ELIZABETH CHAPEL CHURCH
                                                         NAMED FOR MRS. BERRIDGE

By James Sands
Special Correspondent
Transcribed by Marian Schoonover
From the Sunday Times-Sentinel

     THIVENER-Elizabeth Chapel Church is located on the hill below the village of Thivener. The village was originally known as Yellowtown, Thevinen’s Hills, and Thevinen.
     The church was organized about 1868 by the Bible Christian denomination and the first sanctuary was dedicated on October 26, 1870. That first church building burned on a Sunday morning in 1900 from a defective flue as the congregation was on its way to worship. There was no insurance on the building.
     The present church was built in 1901 on land that had originally been given by Hugh Plymale. The church was named after Elizabeth Plymale Berridge, wife of Cornelius Berridge, who along with Asa Cottrill, Abram Darst and Jacob Halley were early leaders at Elizabeth Chapel.
     As to the town, it is an old settlement having been built around a mill which was established here as early as the 1810s and at one time operated by Nicholas Thevinen and Collin Thevinen. Nicholas Thevinen was presumably among the French 500 who came to Gallipolis in 1790, for P. T. Wall wrote in one of his pieces concerning Lafayette’s visit to the Old French City that Thevinen had known Lafayette back in France. The Thevinen family moved to the French Grant and then settled back in Gallia County on the Raccoon Creek. Collin Thevinen was born in 1792 and lived to be 101 years old and was noted for his fishing as much as his mill work. We quote from his obituary:  “He was a great fisherman and for 20 years fished half of his time. Once when he was fishing a man accidentally shot him through the arm, but he kept on fishing.”
     We have before us a copy of a journal kept by Dr. Increase Matthews, who was later one of the first settlers at Zanesville. On Aug. 16, 1798, Mathews camped at what would later be called Yellowtown along with a Captain Stone, a Mr. Carr, and some hunters and packers. Captain Jonathan Stone was a surveyor for the Ohio Company and was the brother-in-law of Dr. Matthews.

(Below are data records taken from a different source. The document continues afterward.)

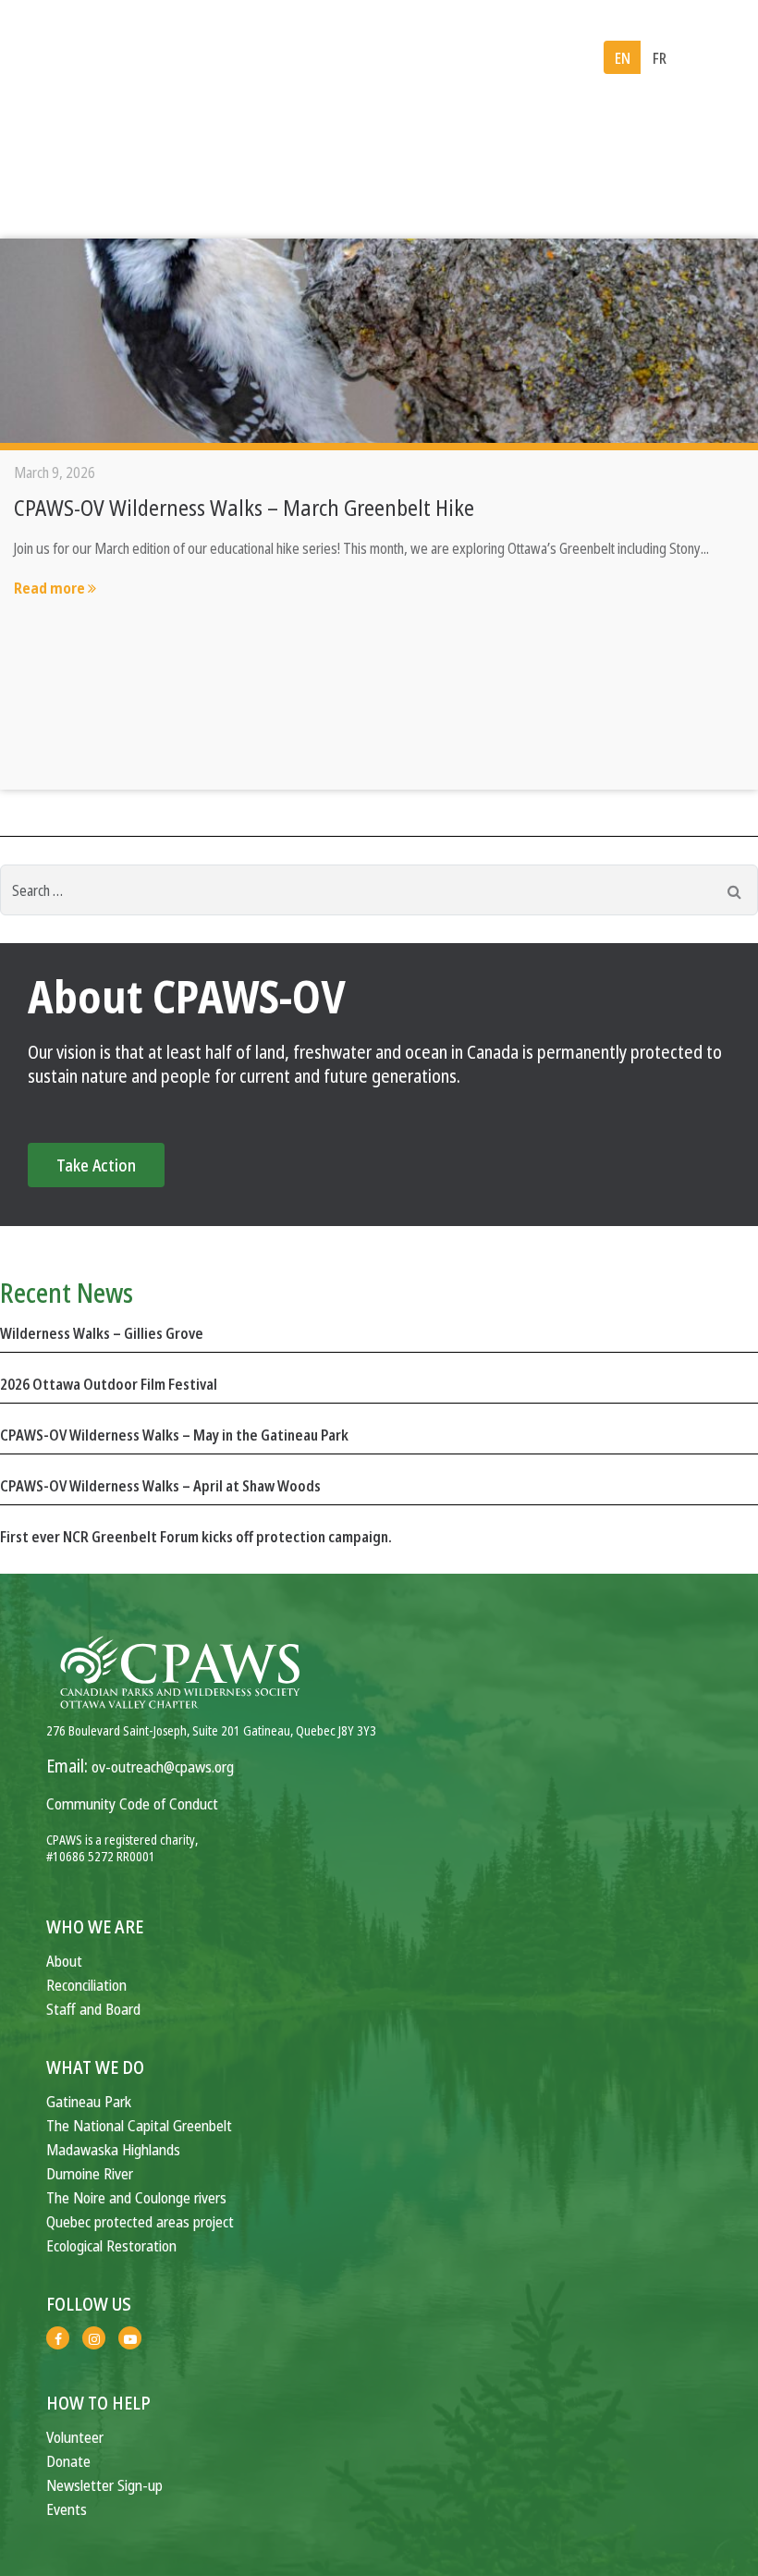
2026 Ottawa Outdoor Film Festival (108, 1384)
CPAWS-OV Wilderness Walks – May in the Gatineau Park (174, 1435)
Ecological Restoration (111, 2245)
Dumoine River (89, 2173)
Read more (51, 588)
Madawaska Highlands (113, 2149)
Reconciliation (86, 1984)
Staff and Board (93, 2008)
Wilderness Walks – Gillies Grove (101, 1333)
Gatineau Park (88, 2101)
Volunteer (75, 2436)
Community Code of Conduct (132, 1803)
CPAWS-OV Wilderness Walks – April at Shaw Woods (160, 1486)
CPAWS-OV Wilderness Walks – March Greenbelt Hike (244, 507)
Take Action (96, 1165)
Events (66, 2509)
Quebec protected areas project (140, 2221)
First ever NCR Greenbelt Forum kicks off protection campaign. (196, 1537)
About (64, 1960)
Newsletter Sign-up (104, 2485)
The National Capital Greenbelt (139, 2125)
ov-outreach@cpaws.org (163, 1766)
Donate (68, 2461)
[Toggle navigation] (710, 58)
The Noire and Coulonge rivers (136, 2197)
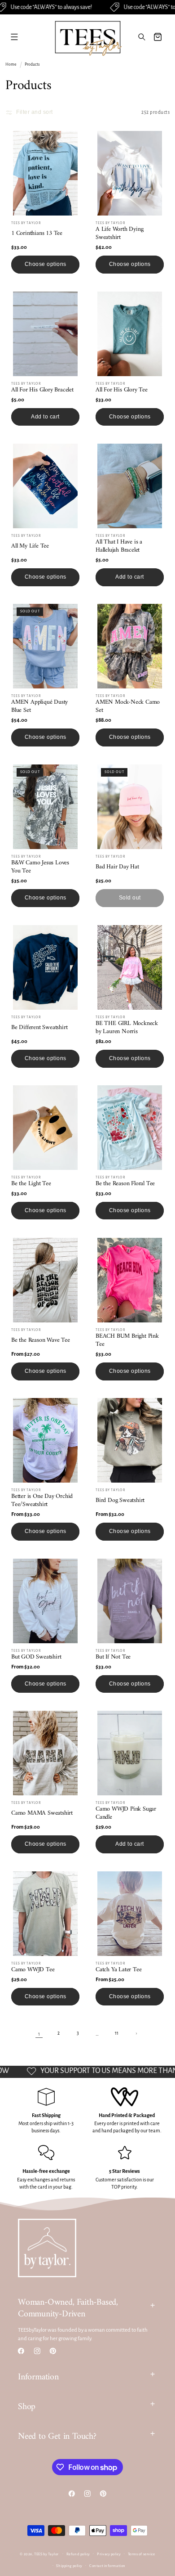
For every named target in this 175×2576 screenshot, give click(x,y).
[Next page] (136, 2033)
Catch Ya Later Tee (118, 1970)
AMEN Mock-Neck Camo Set (128, 706)
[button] (14, 37)
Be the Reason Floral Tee (125, 1184)
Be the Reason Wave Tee (40, 1340)
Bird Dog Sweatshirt (120, 1501)
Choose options (45, 264)
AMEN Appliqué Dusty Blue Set (39, 706)
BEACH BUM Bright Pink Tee (127, 1340)
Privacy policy (109, 2554)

    “Our hunter killed a fine deer and turkey today and we have an excellent supper. The land here is broken and not rich. The timber is oak, beech, sugar tree and some hickory.”
     “Friday, August 17- Concluded to tarry in camp today. Dug a quantity of Virginia Snake root of which there is plenty in the woods.
     “Saturday, August 18, 1798. Remained in camp with Capt. Stone all day. He was unable to work, though much better than he was yesterday. Find myself a little unwell in consequence of my change of diet and lying on the ground. Rainy in the afternoon and evening. It is diverting to see how our pack horse contrives to escape flies.”
     “The woods in the country are infested with large flies that are troublesome to horses and cattle and other animals. Our pack horse to avoid them keeps at the camp over the fire and smoke. He will almost get into it, and under the tent.”
Flies Stir
     “He feeds but little in the daytime. He sometimes goes out a few minutes when hunger compels him, but returns with great haste to the camp. As soon as daylight is gone, he goes out and continues to feed till morning. As soon as the flies begin to stir he comes back and continues with us till night.”
     On the 19th the Stone camp was moved one mile west and north. On the 20th they moved one mile south and on Tuesday, Aug. 21 Dr. Matthews set out for Gallipolis with his packer. In Gallipolis Matthews stayed with Robert Safford and “bought some peaches of an old Frenchman which were refreshing after having lived some time in the woods without any kind of acid.”

    Dr. Mathews, whose home in Zanesville is now a museum, becomes a most interesting chapter in early Ohio history. He was among the first in the state to import from Spain Merino sheep a breed that revolutionized the industry in Ohio. Mathews was also probably one of the first doctors in Ohio to use the Jenner smallpox vaccination. People in Zanesville were afraid of such a vaccination. Matthews vaccinated his two children and then had them spend the day beside the bed of a patient with smallpox. When the town observed the children to be as healthy as ever, many agreed to be vaccinated.

Elizabeth Chapel

ELIZABETH CHAPEL Church in Thivener was built in 1901. It is the second sanctuary the congregation has used, the first one having burned in 1900.  The name of Thievener is a corruption of an early family name, settlers by the name of Thevenin. The community was also know as Yellowtown. In 1798 Dr. Increase Matthews camped where the church is and wrote of the area's flora and fauna.